**EXERCISE DESCRIPTION**
Copy each of the records below word for word, leaving out the pictures.

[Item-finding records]
——————————
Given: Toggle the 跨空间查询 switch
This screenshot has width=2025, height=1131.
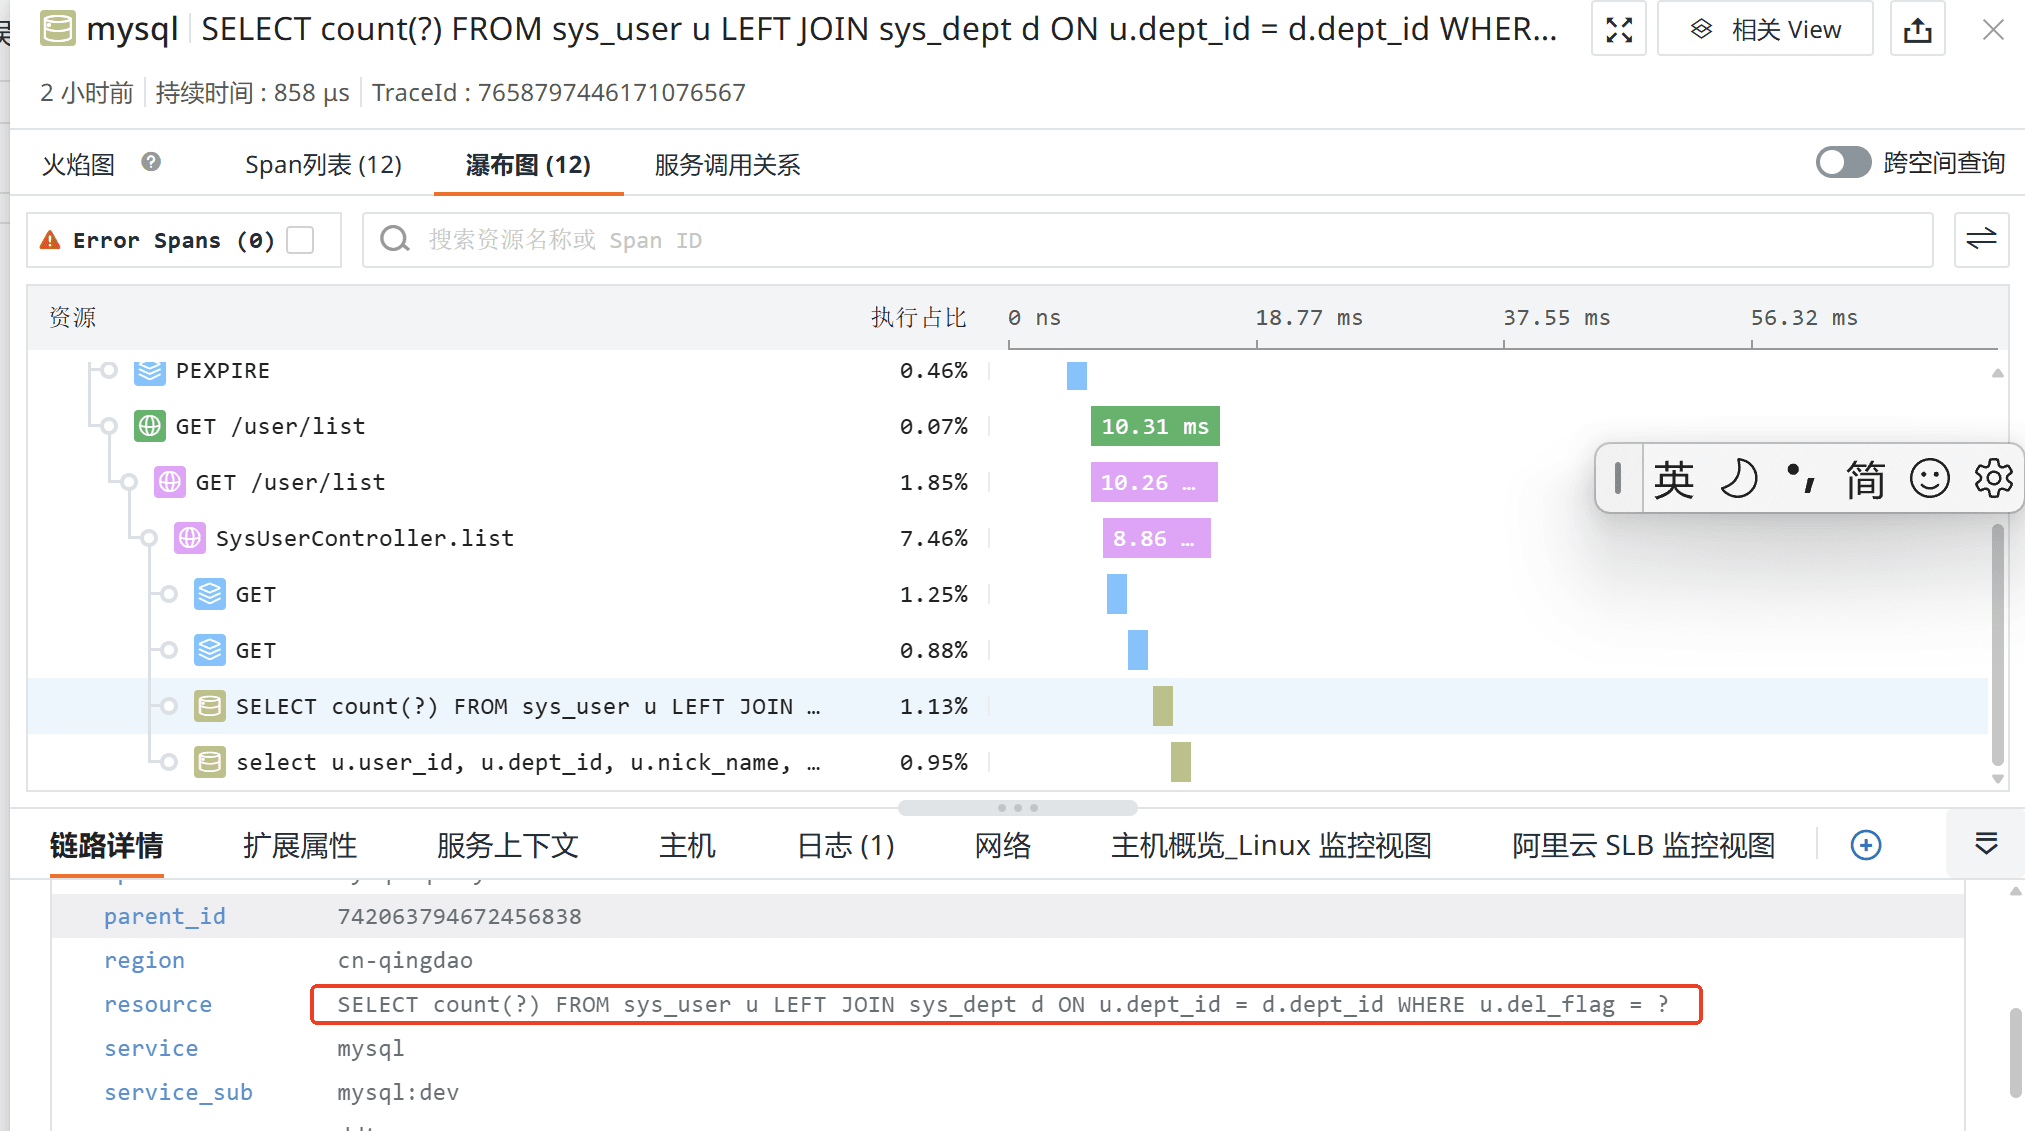Looking at the screenshot, I should 1843,163.
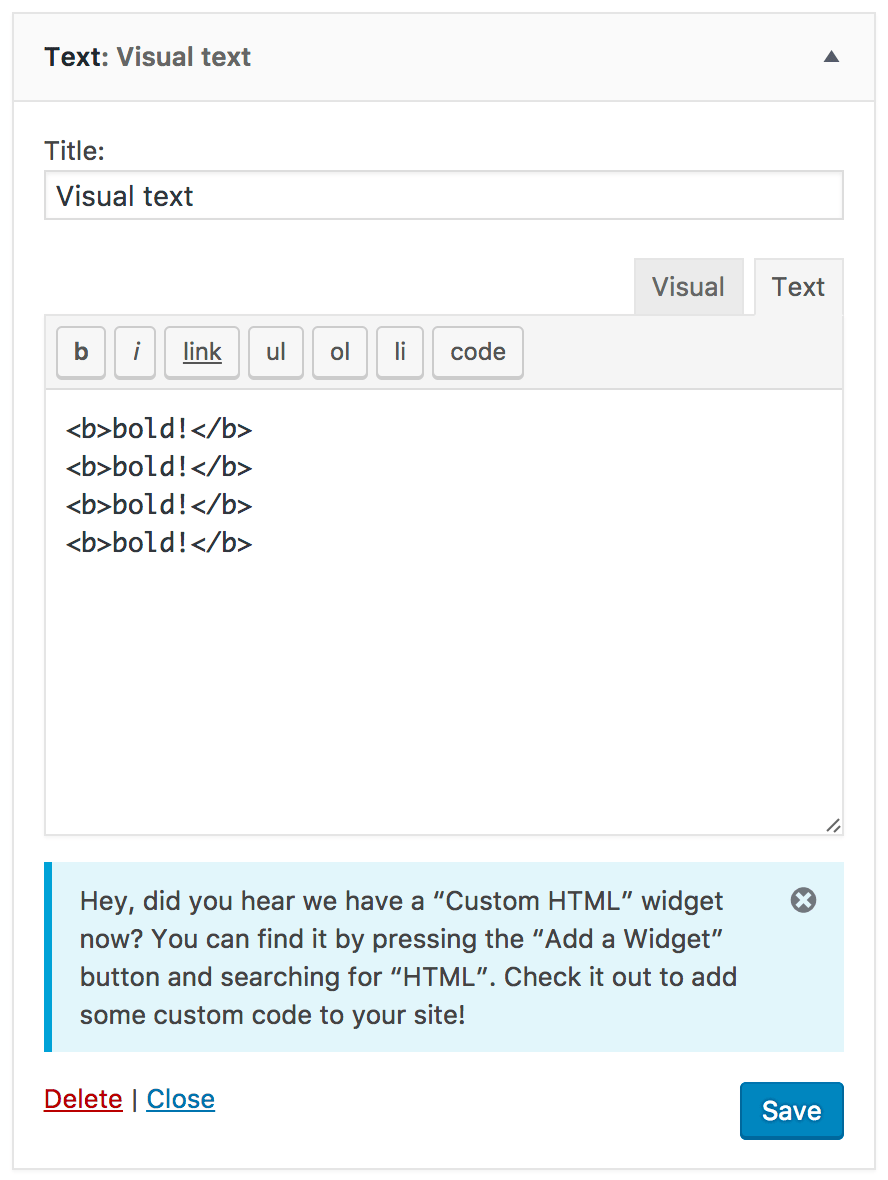This screenshot has height=1180, width=888.
Task: Select the Text editor tab
Action: point(798,287)
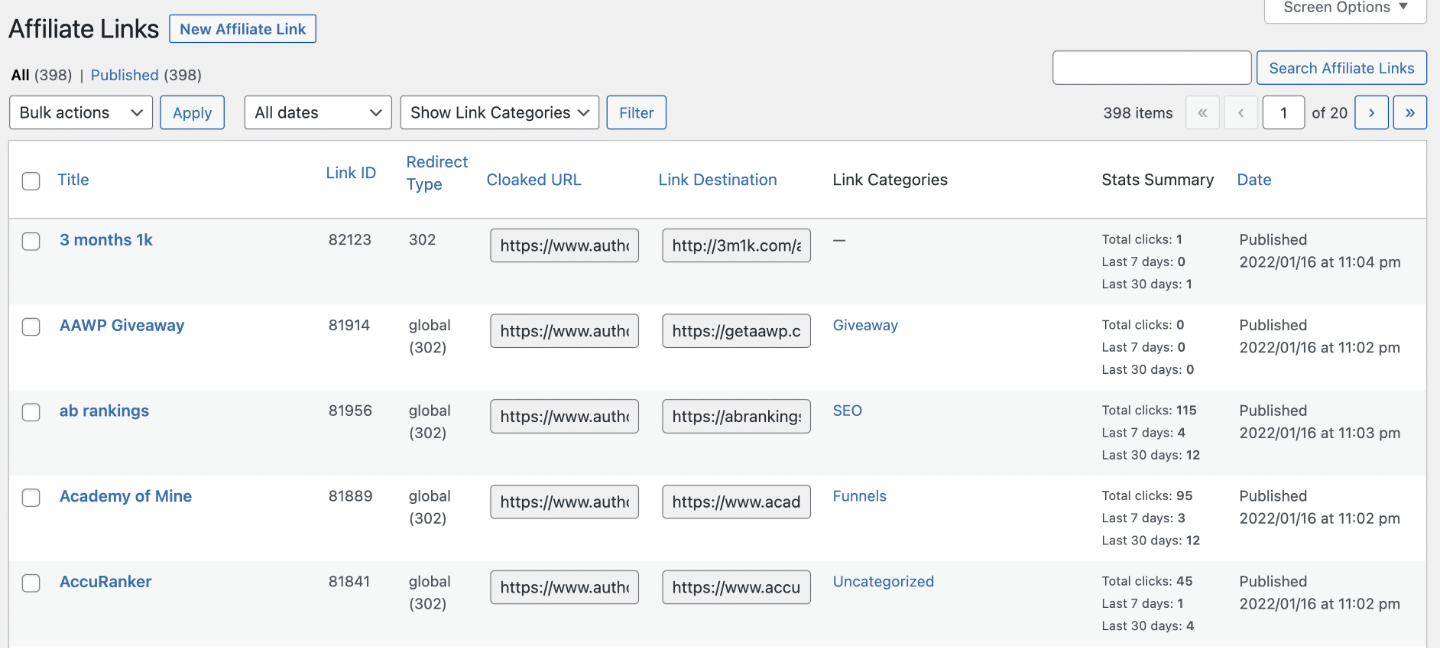1440x648 pixels.
Task: Select all links with header checkbox
Action: coord(31,181)
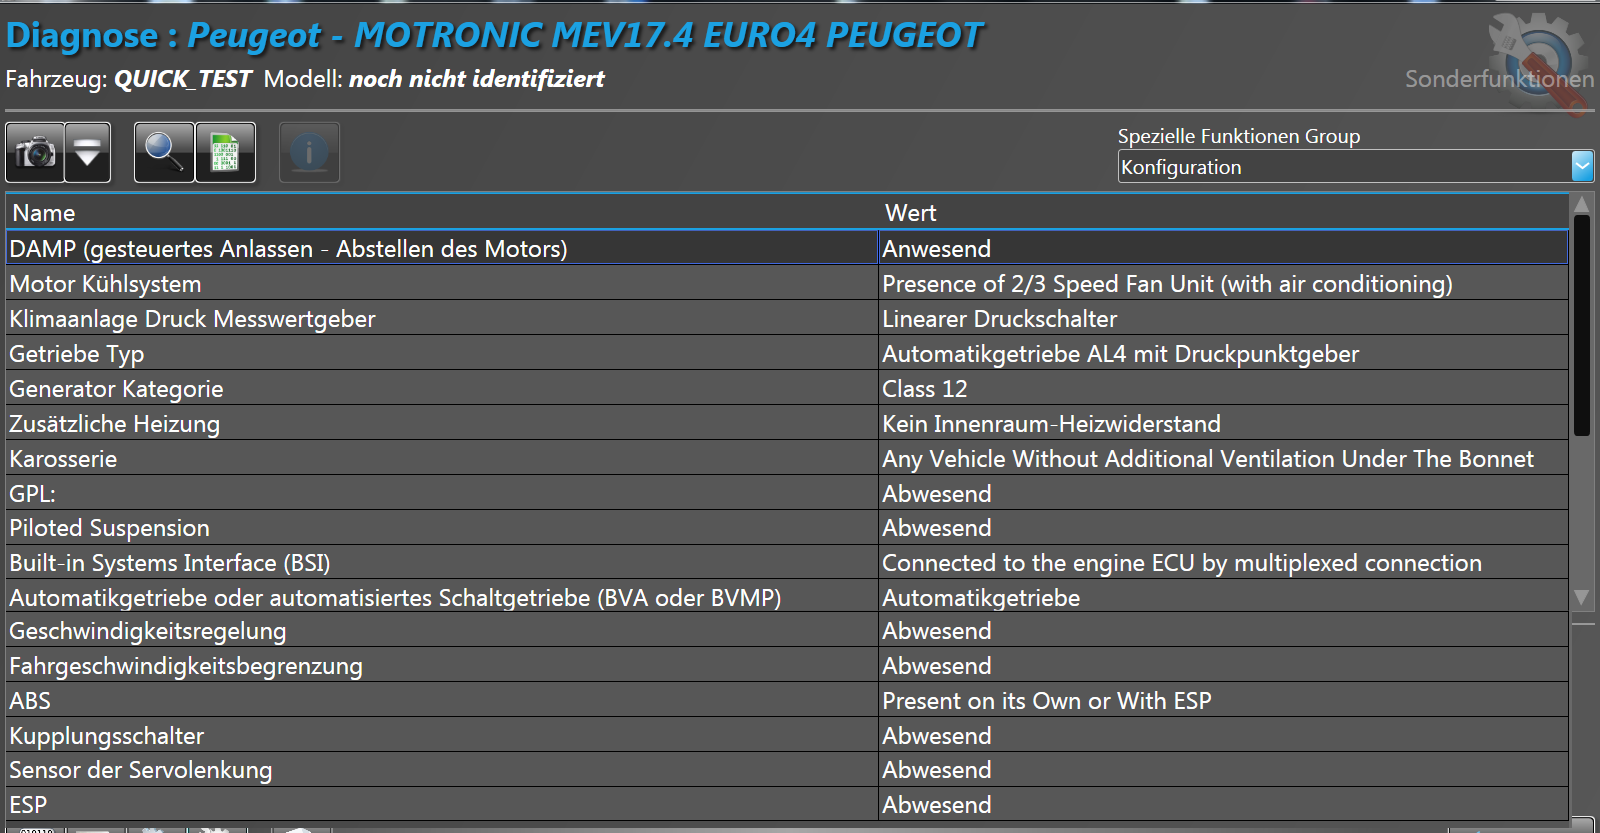1600x833 pixels.
Task: Expand the Konfiguration dropdown arrow
Action: 1582,166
——————————
**TASK SOLUTION**
Given: Toggle the 跨空间查询 switch
This screenshot has width=2025, height=1131.
Looking at the screenshot, I should 1843,163.
This screenshot has height=1180, width=888.
Task: Select the Text editor tab
Action: point(798,287)
1440x648 pixels.
Task: Select all links with header checkbox
Action: coord(31,181)
1600x833 pixels.
Task: Expand the Konfiguration dropdown arrow
Action: 1582,166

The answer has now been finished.